[Collected data]

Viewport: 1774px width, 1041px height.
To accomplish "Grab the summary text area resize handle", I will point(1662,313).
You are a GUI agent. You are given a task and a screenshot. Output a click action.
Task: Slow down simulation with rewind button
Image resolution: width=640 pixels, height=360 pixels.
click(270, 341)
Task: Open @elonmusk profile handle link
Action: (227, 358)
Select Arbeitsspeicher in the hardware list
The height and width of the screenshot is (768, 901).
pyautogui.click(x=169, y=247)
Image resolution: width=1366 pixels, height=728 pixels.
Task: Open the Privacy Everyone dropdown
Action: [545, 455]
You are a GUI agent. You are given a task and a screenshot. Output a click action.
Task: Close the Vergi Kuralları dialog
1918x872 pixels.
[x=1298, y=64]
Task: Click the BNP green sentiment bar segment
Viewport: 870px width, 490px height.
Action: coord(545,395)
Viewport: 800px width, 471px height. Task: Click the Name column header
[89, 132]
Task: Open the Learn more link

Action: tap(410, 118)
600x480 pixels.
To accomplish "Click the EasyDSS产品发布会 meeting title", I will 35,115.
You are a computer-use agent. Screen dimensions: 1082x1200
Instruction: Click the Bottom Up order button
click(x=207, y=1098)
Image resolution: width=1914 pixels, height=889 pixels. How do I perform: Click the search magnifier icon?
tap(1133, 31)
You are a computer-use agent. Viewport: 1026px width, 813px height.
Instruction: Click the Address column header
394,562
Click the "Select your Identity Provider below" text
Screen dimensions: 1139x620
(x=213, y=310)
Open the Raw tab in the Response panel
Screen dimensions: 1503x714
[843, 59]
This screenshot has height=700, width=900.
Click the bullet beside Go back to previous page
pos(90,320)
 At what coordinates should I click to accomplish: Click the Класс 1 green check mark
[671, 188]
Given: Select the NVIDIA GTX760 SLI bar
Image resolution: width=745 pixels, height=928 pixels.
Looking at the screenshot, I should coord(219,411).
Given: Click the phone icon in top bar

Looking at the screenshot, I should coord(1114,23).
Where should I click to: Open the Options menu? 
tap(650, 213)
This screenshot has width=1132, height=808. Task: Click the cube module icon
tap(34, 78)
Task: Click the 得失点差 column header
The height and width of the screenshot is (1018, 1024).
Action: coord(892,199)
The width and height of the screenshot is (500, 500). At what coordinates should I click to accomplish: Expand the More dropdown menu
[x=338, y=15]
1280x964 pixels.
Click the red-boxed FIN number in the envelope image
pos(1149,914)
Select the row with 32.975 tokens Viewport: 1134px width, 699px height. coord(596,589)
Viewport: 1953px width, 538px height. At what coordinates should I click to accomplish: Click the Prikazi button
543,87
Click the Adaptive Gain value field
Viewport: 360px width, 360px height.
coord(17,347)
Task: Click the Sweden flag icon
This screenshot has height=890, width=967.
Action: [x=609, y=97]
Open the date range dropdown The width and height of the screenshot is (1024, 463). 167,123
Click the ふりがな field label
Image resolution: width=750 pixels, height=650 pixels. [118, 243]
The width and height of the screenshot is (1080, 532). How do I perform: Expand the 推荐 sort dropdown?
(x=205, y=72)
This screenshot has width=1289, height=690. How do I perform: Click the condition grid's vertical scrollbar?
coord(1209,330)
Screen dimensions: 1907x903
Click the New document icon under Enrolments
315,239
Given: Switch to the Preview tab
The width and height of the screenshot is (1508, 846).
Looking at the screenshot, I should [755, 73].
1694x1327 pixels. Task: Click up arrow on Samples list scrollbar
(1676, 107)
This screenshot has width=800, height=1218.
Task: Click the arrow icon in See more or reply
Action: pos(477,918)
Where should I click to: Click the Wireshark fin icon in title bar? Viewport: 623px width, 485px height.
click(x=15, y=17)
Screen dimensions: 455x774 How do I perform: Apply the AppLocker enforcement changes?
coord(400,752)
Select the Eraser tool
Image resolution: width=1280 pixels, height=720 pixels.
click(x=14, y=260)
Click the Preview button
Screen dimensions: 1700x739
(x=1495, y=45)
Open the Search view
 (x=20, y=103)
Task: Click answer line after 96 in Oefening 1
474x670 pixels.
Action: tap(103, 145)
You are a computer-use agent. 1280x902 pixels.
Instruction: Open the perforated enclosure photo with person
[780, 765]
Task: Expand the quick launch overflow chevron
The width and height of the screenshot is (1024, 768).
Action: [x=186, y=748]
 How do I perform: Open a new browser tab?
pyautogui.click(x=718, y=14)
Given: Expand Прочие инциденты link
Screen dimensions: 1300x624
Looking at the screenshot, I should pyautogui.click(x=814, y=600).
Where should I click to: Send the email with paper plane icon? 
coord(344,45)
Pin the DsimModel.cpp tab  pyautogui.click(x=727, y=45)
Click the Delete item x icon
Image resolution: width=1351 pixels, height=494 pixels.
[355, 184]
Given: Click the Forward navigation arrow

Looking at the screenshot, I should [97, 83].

# YOUR GOAL:
Above are the records; reproduce all of them exactly.

# SOLUTION FOR THIS TASK:
Viewport: 1774px width, 1041px height.
To accomplish "Grab the summary text area resize handle", I will point(1662,313).
You are a GUI agent. You are given a task and a screenshot. Output a click action.
Task: Slow down simulation with rewind button
Image resolution: width=640 pixels, height=360 pixels.
click(270, 341)
Task: Open @elonmusk profile handle link
Action: (227, 358)
Select Arbeitsspeicher in the hardware list
The height and width of the screenshot is (768, 901).
pyautogui.click(x=169, y=247)
Image resolution: width=1366 pixels, height=728 pixels.
Task: Open the Privacy Everyone dropdown
Action: [545, 455]
You are a GUI agent. You are given a task and a screenshot. Output a click action.
Task: Close the Vergi Kuralları dialog
1918x872 pixels.
[x=1298, y=64]
Task: Click the BNP green sentiment bar segment
Viewport: 870px width, 490px height.
Action: coord(545,395)
Viewport: 800px width, 471px height. Task: Click the Name column header
[89, 132]
Task: Open the Learn more link

Action: tap(410, 118)
600x480 pixels.
To accomplish "Click the EasyDSS产品发布会 meeting title", I will 35,115.
You are a computer-use agent. Screen dimensions: 1082x1200
Instruction: Click the Bottom Up order button
click(x=207, y=1098)
Image resolution: width=1914 pixels, height=889 pixels. How do I perform: Click the search magnifier icon?
tap(1133, 31)
You are a computer-use agent. Viewport: 1026px width, 813px height.
Instruction: Click the Address column header
394,562
Click the "Select your Identity Provider below" text
Screen dimensions: 1139x620
(x=213, y=310)
Open the Raw tab in the Response panel
Screen dimensions: 1503x714
[843, 59]
This screenshot has height=700, width=900.
Click the bullet beside Go back to previous page
pos(90,320)
 At what coordinates should I click to accomplish: Click the Класс 1 green check mark
[671, 188]
Given: Select the NVIDIA GTX760 SLI bar
Image resolution: width=745 pixels, height=928 pixels.
Looking at the screenshot, I should coord(219,411).
Given: Click the phone icon in top bar

Looking at the screenshot, I should coord(1114,23).
Where should I click to: Open the Options menu? 
tap(650, 213)
This screenshot has width=1132, height=808. Task: Click the cube module icon
tap(34, 78)
Task: Click the 得失点差 column header
The height and width of the screenshot is (1018, 1024).
Action: coord(892,199)
The width and height of the screenshot is (500, 500). At what coordinates should I click to accomplish: Expand the More dropdown menu
[x=338, y=15]
1280x964 pixels.
Click the red-boxed FIN number in the envelope image
pos(1149,914)
Select the row with 32.975 tokens Viewport: 1134px width, 699px height. coord(596,589)
Viewport: 1953px width, 538px height. At what coordinates should I click to accomplish: Click the Prikazi button
543,87
Click the Adaptive Gain value field
Viewport: 360px width, 360px height.
coord(17,347)
Task: Click the Sweden flag icon
This screenshot has height=890, width=967.
Action: [x=609, y=97]
Open the date range dropdown The width and height of the screenshot is (1024, 463). 167,123
Click the ふりがな field label
Image resolution: width=750 pixels, height=650 pixels. [118, 243]
The width and height of the screenshot is (1080, 532). How do I perform: Expand the 推荐 sort dropdown?
(x=205, y=72)
This screenshot has width=1289, height=690. How do I perform: Click the condition grid's vertical scrollbar?
coord(1209,330)
Screen dimensions: 1907x903
Click the New document icon under Enrolments
315,239
Given: Switch to the Preview tab
The width and height of the screenshot is (1508, 846).
Looking at the screenshot, I should [755, 73].
1694x1327 pixels. Task: Click up arrow on Samples list scrollbar
(1676, 107)
This screenshot has width=800, height=1218.
Task: Click the arrow icon in See more or reply
Action: pos(477,918)
Where should I click to: Click the Wireshark fin icon in title bar? Viewport: 623px width, 485px height.
click(x=15, y=17)
Screen dimensions: 455x774 How do I perform: Apply the AppLocker enforcement changes?
coord(400,752)
Select the Eraser tool
Image resolution: width=1280 pixels, height=720 pixels.
click(x=14, y=260)
Click the Preview button
Screen dimensions: 1700x739
(x=1495, y=45)
Open the Search view
 (x=20, y=103)
Task: Click answer line after 96 in Oefening 1
474x670 pixels.
Action: tap(103, 145)
You are a computer-use agent. 1280x902 pixels.
Instruction: Open the perforated enclosure photo with person
[780, 765]
Task: Expand the quick launch overflow chevron
The width and height of the screenshot is (1024, 768).
Action: [x=186, y=748]
 How do I perform: Open a new browser tab?
pyautogui.click(x=718, y=14)
Given: Expand Прочие инциденты link
Screen dimensions: 1300x624
Looking at the screenshot, I should pyautogui.click(x=814, y=600).
Where should I click to: Send the email with paper plane icon? 
coord(344,45)
Pin the DsimModel.cpp tab  pyautogui.click(x=727, y=45)
Click the Delete item x icon
Image resolution: width=1351 pixels, height=494 pixels.
[355, 184]
Given: Click the Forward navigation arrow

Looking at the screenshot, I should [97, 83].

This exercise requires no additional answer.